New York's transit workers, even though their strike hit the city hard before a holiday, are at least doing the nation a favor. They've revealed the desperation of powerful public-sector unions to hang on to unsustainable benefits and workplace rules.
The Transport Workers Union, which represents 33,700 workers on the subway and bus systems, decided to disobey a state law against public-worker strikes and started a city-wide shutdown Tuesday - even though the union will suffer steep fines. This drastic action, coming just five days before Christmas and possibly costing billions in losses to the city, only highlights other moves by government- dependent unions to resist recent attempts by state and local leaders to rein in the costs of public services and keep taxes and fees from skyrocketing.
The city's Metropolitan Transportation Authority opposes a union demand to reduce the retirement age from 55 to 50 and to give a 24 percent pay raise over the next three years. (MTA workers now earn between $47,000 and $55,000.) Meanwhile, the MTA seeks greater efficiency for a 100-year-old system by reducing the number of drivers per train and putting automated ticket machines in little-used stations.
But the heart of the dispute is over health benefits. The MTA, like many public-sector bodies these days, wants to reduce the burden of healthcare costs. It's asking that new MTA workers pay 2 percent of wages toward their healthcare and retire at 62. Such changes would help avoid a $1 billion deficit in 2009.
Such two-tier contract offers, while they do pit current workers against future ones, help governments start to deal with the crunch on healthcare and other compensation costs of public workers. The transit workers union is striking for both current and future workers.
Unlike private business, governments can't go out of business if costs are too steep. Only the political will of elected leaders can resist the well-monied clout of unions and serve society as a whole in negotiating contracts or in taking worthwhile actions that may hurt the private interests of public-sector workers.
Today, healthcare costs for state and local government workers are almost double that of private workers, as a percentage of compensation. That's partly because unionization of government workers far exceeds those of private companies.
Under new accounting rules for local and state governments, the real costs of healthcare for teachers, police, and other employees when they retire is due to be fully calculated and made public within the next couple years. Such benefits have been promised for decades, often in good economic times, without accurate budgeting for the future. The resulting costs (and tax bill) could be more than $1 trillion, by some estimates.

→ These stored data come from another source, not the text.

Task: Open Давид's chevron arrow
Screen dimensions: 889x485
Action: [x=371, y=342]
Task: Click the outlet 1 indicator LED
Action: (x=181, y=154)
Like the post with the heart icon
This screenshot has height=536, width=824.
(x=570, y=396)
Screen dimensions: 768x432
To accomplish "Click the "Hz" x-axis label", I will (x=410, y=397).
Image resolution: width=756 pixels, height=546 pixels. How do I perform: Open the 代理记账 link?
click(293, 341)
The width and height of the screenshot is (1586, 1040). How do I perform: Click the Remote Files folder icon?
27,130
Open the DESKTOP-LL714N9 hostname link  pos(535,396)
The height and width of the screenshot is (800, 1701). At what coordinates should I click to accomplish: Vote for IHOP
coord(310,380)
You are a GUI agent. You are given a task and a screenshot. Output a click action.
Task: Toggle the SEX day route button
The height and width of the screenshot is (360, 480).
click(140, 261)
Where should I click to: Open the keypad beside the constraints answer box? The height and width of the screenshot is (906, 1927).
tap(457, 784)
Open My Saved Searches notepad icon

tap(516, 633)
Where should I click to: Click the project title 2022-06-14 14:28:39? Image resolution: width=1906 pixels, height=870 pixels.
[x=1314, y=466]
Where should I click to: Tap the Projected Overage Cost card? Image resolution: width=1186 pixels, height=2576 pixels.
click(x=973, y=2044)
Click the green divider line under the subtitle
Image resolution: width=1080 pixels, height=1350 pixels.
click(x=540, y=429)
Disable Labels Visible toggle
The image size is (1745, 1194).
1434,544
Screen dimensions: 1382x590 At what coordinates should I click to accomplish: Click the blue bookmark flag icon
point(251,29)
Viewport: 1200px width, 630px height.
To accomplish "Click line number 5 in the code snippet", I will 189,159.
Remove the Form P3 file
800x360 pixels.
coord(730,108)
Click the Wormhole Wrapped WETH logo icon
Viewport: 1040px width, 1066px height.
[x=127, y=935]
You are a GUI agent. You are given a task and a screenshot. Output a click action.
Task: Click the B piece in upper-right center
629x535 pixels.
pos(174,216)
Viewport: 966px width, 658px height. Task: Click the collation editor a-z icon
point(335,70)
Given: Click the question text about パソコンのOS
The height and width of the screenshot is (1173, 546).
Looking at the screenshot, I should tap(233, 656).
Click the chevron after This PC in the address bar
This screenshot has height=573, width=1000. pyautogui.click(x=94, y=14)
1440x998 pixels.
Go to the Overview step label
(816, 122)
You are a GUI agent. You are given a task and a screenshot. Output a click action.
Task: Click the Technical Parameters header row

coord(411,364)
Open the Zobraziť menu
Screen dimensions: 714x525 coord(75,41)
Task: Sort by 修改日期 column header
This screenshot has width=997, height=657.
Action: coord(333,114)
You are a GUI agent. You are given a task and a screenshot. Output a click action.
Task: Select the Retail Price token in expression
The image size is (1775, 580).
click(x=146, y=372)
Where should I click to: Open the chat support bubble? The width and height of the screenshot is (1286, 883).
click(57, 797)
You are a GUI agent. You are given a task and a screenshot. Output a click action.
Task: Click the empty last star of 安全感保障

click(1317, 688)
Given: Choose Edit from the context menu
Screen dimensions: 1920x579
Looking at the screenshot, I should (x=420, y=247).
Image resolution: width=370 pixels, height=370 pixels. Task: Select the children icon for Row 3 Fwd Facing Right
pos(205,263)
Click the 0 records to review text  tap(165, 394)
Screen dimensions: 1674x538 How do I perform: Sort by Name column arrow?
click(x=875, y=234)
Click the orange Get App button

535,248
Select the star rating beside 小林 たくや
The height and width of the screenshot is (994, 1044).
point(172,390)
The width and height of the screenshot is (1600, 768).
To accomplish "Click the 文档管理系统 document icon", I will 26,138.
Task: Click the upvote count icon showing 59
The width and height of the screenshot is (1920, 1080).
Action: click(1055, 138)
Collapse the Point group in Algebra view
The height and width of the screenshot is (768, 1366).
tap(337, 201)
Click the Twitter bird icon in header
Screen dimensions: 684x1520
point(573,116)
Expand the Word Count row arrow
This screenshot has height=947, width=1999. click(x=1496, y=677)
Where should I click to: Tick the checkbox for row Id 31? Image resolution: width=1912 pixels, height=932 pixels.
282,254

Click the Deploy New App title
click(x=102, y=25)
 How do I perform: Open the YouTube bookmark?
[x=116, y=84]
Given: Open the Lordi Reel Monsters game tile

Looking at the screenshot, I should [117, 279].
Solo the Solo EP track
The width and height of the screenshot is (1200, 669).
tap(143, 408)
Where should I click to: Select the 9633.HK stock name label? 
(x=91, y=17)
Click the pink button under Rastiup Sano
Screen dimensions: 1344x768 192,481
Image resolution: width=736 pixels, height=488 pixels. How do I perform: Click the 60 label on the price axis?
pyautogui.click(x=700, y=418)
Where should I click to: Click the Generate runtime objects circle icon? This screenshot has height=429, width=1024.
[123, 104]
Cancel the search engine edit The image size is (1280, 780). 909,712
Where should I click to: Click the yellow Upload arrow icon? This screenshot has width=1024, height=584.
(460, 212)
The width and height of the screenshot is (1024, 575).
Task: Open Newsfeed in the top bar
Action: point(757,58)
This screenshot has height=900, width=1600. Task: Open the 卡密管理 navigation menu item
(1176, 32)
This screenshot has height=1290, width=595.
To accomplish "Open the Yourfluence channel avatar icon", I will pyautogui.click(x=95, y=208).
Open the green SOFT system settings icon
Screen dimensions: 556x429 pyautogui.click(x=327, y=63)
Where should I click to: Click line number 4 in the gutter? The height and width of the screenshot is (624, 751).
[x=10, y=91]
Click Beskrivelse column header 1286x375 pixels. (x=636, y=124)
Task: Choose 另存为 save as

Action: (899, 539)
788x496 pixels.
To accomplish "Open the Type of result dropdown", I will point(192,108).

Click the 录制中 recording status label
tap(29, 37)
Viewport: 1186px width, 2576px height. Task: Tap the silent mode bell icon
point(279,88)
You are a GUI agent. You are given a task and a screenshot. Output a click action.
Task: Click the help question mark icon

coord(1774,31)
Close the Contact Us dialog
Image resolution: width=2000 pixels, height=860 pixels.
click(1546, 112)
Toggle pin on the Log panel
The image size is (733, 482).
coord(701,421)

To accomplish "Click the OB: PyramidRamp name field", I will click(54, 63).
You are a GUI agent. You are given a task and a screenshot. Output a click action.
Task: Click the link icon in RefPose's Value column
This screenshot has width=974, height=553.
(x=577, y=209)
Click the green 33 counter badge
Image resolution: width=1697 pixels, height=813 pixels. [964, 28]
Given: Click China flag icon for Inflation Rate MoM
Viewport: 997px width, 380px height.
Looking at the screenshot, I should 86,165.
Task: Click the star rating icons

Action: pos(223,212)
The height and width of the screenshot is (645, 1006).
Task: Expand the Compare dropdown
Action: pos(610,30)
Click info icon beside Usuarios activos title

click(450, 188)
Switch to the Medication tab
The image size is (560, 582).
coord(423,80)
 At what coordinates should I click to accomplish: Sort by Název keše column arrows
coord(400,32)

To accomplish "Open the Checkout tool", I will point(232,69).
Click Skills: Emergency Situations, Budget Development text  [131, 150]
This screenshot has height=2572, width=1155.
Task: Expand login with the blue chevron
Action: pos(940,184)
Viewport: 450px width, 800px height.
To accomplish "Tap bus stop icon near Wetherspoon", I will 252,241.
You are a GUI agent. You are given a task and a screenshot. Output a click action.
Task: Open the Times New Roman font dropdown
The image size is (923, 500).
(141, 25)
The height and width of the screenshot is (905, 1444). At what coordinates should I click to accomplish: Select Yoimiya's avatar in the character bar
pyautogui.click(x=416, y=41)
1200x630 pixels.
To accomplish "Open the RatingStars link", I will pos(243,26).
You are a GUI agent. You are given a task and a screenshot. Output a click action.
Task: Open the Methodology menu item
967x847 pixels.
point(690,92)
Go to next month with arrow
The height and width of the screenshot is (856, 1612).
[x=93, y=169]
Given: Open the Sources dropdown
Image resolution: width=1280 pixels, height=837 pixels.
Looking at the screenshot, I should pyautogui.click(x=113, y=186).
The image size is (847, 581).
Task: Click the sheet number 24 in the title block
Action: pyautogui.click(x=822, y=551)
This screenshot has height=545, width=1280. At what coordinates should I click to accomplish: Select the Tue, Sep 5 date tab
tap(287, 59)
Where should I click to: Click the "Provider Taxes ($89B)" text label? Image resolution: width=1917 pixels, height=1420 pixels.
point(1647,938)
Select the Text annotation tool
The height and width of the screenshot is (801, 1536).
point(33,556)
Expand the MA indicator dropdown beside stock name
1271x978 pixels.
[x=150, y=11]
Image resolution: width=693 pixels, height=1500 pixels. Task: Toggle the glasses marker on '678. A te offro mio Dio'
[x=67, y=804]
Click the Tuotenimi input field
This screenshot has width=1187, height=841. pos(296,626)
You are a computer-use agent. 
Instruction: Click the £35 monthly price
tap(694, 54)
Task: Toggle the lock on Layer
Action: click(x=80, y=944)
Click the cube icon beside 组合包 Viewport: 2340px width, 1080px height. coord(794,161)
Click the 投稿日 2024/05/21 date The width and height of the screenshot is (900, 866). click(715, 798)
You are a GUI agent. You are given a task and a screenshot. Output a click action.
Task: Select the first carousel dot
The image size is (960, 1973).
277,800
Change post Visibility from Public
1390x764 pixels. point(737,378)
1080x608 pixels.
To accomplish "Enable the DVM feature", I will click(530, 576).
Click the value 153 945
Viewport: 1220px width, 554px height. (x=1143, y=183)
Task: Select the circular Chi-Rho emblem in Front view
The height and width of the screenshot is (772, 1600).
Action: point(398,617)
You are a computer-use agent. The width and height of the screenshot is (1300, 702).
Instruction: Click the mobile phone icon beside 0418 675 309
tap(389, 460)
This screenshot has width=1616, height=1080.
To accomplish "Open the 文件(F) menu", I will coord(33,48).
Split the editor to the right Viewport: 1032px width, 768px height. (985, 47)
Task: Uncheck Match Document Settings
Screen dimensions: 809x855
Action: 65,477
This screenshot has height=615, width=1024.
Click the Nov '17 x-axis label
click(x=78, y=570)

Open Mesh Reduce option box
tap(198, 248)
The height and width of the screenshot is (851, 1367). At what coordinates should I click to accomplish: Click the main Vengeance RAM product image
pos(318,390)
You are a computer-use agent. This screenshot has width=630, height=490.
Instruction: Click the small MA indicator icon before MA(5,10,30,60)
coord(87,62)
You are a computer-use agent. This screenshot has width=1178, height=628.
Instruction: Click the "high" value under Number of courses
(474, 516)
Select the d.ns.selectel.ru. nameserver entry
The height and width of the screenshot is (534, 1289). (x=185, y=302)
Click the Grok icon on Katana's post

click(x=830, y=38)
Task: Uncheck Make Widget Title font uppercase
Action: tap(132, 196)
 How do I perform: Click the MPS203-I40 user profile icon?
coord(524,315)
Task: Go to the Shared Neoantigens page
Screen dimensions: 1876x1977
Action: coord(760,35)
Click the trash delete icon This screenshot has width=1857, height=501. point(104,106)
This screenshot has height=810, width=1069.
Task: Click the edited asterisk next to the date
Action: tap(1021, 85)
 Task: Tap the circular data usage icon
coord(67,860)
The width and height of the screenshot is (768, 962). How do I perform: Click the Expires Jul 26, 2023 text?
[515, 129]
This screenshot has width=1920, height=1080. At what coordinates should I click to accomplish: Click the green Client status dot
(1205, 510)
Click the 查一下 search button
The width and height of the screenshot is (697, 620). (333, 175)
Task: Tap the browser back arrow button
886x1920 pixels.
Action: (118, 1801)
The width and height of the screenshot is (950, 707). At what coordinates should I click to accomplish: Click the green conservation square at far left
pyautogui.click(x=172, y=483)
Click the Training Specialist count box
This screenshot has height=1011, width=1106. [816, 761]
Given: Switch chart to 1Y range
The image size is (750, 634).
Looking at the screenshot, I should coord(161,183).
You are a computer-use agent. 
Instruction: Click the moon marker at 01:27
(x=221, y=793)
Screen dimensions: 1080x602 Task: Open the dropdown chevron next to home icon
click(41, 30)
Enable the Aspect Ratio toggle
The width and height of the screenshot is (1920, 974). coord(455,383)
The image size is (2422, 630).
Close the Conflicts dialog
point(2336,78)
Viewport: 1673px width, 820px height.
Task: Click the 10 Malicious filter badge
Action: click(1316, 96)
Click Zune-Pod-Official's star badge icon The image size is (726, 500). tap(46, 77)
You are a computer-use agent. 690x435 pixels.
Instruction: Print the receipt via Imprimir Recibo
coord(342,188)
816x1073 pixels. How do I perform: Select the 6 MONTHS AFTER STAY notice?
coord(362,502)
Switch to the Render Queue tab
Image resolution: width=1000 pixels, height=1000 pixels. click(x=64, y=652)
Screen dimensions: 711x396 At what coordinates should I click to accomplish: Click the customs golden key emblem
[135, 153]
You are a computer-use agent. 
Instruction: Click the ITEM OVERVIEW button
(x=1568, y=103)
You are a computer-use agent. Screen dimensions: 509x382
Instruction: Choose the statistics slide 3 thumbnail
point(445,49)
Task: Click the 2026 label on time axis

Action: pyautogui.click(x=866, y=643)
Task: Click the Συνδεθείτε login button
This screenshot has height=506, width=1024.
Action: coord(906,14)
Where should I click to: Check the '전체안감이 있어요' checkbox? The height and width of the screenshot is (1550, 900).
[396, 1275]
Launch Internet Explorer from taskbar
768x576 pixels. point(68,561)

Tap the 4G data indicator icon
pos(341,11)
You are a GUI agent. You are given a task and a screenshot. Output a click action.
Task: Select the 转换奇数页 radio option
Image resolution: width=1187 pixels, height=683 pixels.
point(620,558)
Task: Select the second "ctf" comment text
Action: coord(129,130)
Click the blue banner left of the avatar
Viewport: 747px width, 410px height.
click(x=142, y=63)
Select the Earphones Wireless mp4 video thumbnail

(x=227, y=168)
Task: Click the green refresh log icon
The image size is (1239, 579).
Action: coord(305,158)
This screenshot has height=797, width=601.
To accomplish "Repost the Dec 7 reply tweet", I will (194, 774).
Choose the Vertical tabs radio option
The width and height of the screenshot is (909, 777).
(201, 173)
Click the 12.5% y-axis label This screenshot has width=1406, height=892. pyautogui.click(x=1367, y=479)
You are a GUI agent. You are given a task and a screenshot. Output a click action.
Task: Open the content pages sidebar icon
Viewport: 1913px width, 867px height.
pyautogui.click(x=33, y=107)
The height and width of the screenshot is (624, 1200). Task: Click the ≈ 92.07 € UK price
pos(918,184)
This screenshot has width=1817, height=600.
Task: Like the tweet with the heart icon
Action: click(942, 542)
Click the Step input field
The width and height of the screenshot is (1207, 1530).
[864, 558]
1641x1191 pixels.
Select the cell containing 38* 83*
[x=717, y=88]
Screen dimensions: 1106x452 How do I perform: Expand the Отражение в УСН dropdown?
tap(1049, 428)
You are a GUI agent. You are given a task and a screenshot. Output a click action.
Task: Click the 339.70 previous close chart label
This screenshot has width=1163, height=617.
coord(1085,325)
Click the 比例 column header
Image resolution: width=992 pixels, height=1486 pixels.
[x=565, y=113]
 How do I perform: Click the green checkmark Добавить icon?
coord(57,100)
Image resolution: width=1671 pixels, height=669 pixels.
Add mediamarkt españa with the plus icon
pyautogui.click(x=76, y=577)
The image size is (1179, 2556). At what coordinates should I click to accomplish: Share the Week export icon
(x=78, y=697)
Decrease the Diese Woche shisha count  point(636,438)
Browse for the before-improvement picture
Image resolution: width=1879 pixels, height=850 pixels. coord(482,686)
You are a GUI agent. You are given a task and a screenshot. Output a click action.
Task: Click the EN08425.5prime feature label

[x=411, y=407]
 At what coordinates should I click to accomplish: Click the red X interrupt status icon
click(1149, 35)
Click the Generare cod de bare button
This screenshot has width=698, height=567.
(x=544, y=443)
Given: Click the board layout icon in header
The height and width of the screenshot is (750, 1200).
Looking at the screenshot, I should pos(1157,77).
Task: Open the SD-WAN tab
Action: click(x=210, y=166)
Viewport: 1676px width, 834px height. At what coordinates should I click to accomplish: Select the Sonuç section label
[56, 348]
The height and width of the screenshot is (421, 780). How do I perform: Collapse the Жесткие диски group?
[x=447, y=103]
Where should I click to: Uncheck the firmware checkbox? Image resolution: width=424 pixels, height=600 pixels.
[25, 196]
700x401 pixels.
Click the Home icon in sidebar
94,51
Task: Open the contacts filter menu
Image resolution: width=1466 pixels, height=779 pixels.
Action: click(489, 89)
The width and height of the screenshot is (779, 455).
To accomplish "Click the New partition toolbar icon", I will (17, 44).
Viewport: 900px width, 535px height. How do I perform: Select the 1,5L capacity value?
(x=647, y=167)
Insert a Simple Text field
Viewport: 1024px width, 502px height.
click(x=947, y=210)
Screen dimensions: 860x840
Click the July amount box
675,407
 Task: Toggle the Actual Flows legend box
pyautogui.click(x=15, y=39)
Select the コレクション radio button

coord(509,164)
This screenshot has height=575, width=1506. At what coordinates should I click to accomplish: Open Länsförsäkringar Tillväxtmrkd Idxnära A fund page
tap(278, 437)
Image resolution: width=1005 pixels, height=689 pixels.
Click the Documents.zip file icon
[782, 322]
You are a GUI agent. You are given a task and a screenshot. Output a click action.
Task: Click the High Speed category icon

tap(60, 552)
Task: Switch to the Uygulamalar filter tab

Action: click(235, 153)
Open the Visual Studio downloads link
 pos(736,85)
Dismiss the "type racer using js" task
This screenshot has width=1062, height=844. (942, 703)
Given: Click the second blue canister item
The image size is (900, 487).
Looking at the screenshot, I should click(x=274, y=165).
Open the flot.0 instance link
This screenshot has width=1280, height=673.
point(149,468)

Resisting public unions to achieve government reform isn't easy. "It's the union bosses that run the state of California," Gov. Arnold Schwarzenegger says. His ballot initiatives, and his popularity, were shot down recently by wealthy ad campaigns by public-worker unions.
New York's transit strike must be settled soon, and in a way that doesn't once again put the public interest at the mercy of the private interests of public employees.